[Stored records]
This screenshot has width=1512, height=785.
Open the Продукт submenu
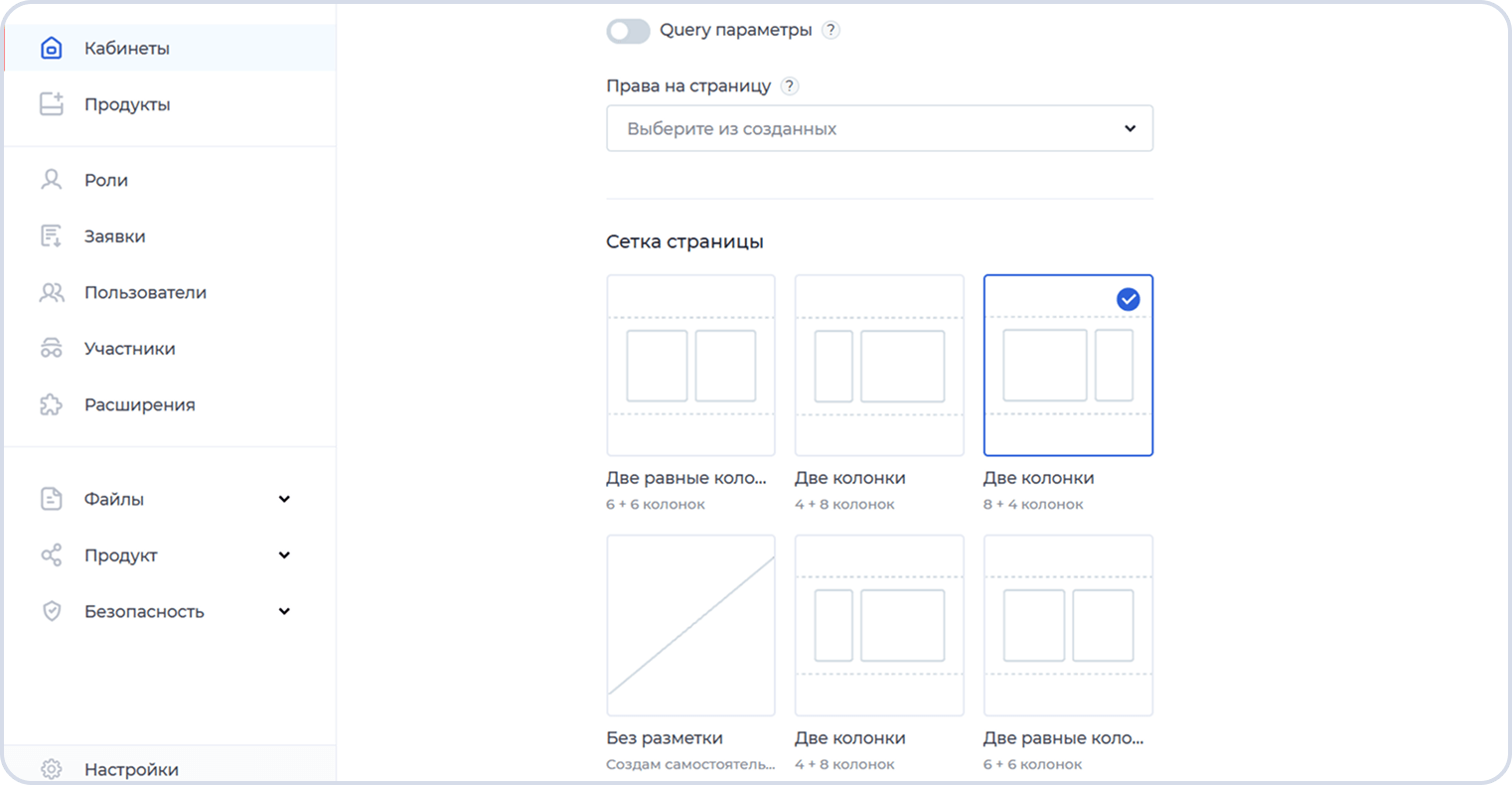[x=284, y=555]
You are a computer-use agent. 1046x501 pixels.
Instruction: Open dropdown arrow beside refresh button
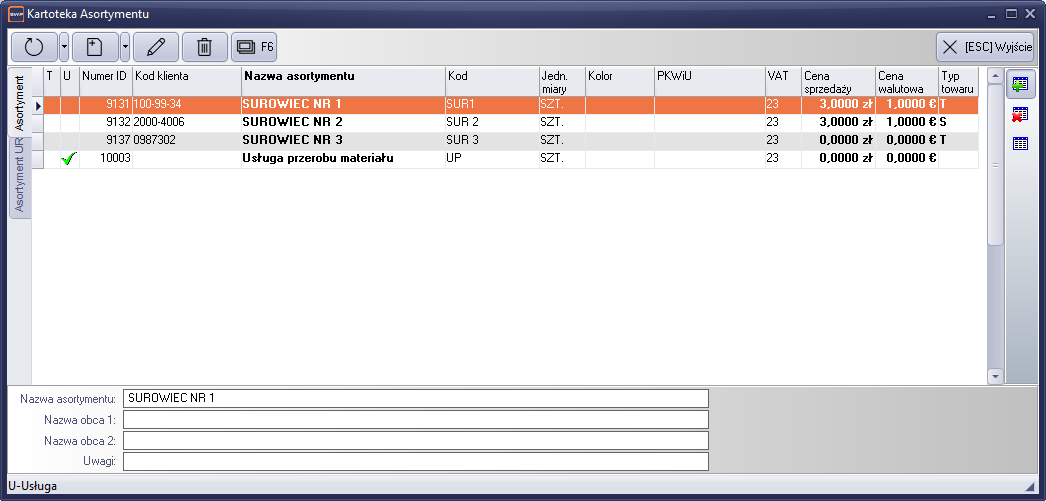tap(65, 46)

# INSTRUCTIONS TO FOLLOW
Write out, word for word, the line containing "Instruction: Open dropdown" and each line after it to the end of the data, and nothing more. Drop the pictures.

# RESPONSE BOX
Instruction: Open dropdown arrow beside refresh button
tap(65, 46)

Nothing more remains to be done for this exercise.